Nowadays, the world’s search giant is known to operate with a comprehensive ranking algorithm, which relies on about two hundred different factors. Among the others, Google search engine evaluates backlinks of every website profile using about a dozen different qualities of compelling SEO. Before showing you what exactly is taken into account by Google to “understand” the real value of every backlink on the Web, let me start with some basic teminology.
What Makes a Backlink?
First and foremost, what is a backlink by definition? Like Google itself, every major search engine identifies backlinks as inbound or incoming links from any third-party online resource, back to your own website. And let’s face it - earlier this year there was the first exact message ever voiced by Google’s officials about inbound link profile being among the primary three ranking factors. That’s why Google search engine gives backlinks so much importance for now. To put it simply, they are the “votes” of confidence, which validate every website’s trustworthiness among the users and reconfirm the quality of every page content on the whole.

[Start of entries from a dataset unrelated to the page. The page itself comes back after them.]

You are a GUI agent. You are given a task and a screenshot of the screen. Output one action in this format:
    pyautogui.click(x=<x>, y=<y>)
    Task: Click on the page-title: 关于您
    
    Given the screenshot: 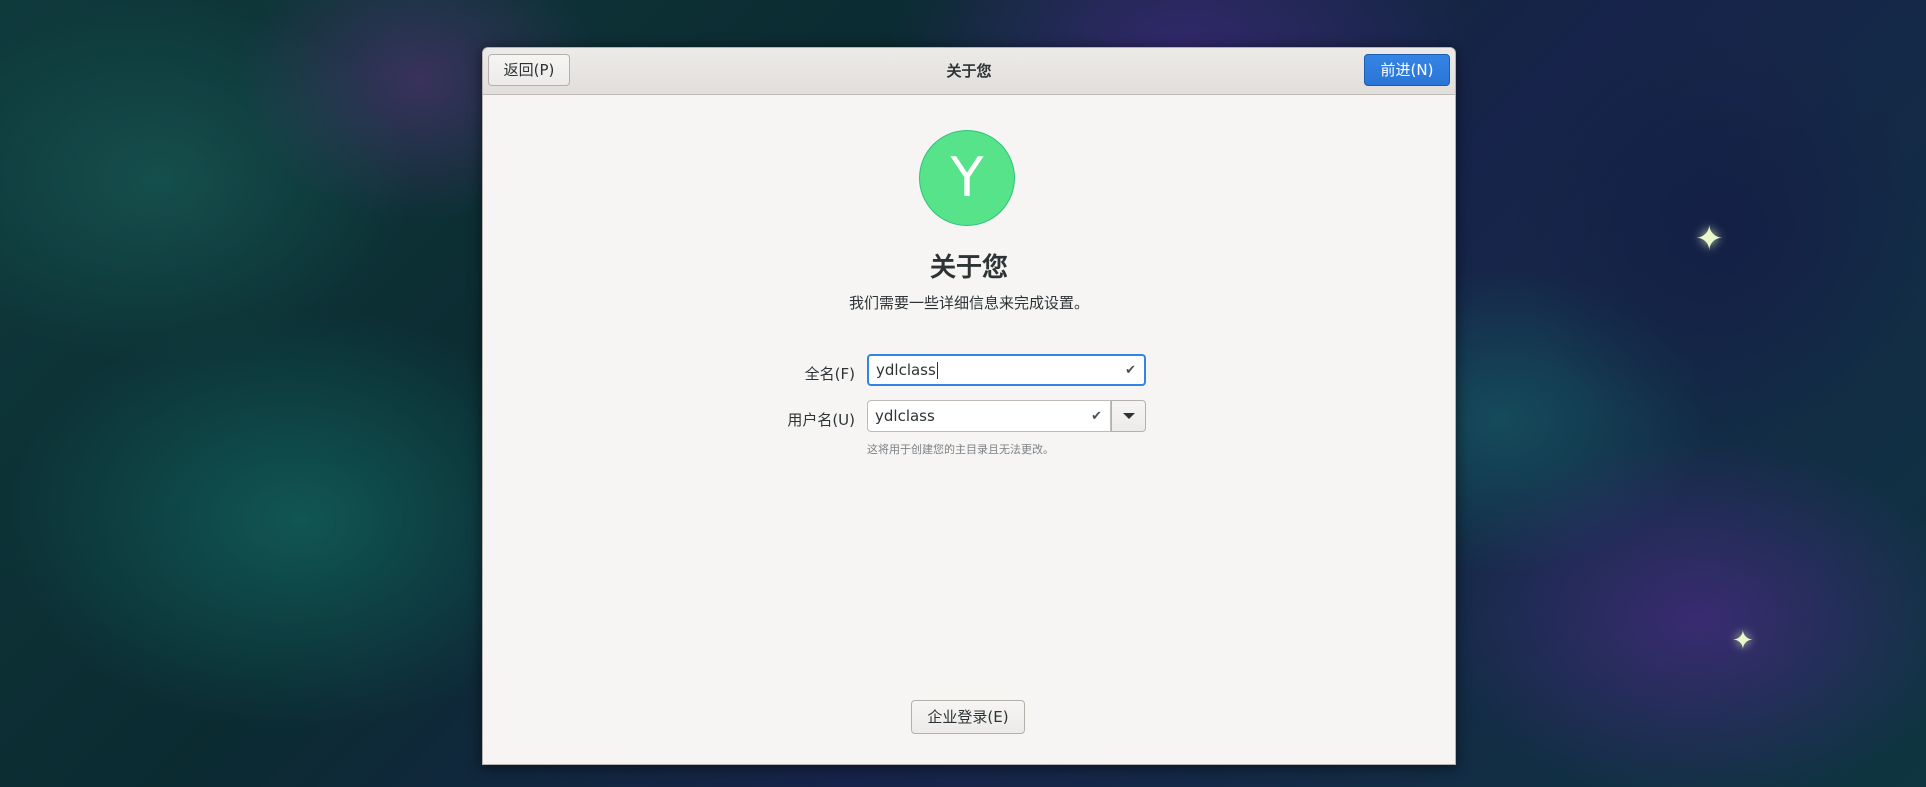 What is the action you would take?
    pyautogui.click(x=968, y=268)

The thing is that “the ideal” authority website at scale means every page is trusted by the live users, the industry experts (or market niche influencers), as well as the other authoritative websites or blogs, and the major search engines after all. Note, however, that any online source with a high authority doesn’t necessarily mean that it’s one of the most visited publishers of nearly global sale. After all, if one is running a niche blog or website with a unique, valuable, and relevant content - such source might as well be highly regarded, perhaps even better than most. That way, every search engine verifies backlinks to decide if the website or blog is worth showing among the top results on the SERPs.
Google Search Engine Verifies Backlinks by:
individual referral domain count linking to every page of your website or blog;
link profile diversity (i.e., set of different backlinks, with unequal PageRank, coming from as many various places on the Web as possible);
pagerank (PR), domain authority (DA), and page authority (PA) of each online source linking to your web pages (i.e., it’s far better to have a few backlinks with high authority and trust, rather than a huge pack of low-quality ones);
backlinks from the aged domains are usually seen more valuable than the ones from the newborn resources having gone live more recently;
relevant websites or blogs will deliver normal backlinks with considerably greater value if compared to nearly null and void links coming from irrelevnt sources;
applying for Black-Hat SEO (for example link farms, spam links, doorway pages, link wheels, hidden anchors, etc.) got an extreme potential to bring severe negative impact on the current website rankings;
inbound context links (i.e., backlinks found in the main body text of web page content) are much more powerful, rather than any other site-wide (otherwise, footer) links seen in separate widgets, plugins, or other on-page sections.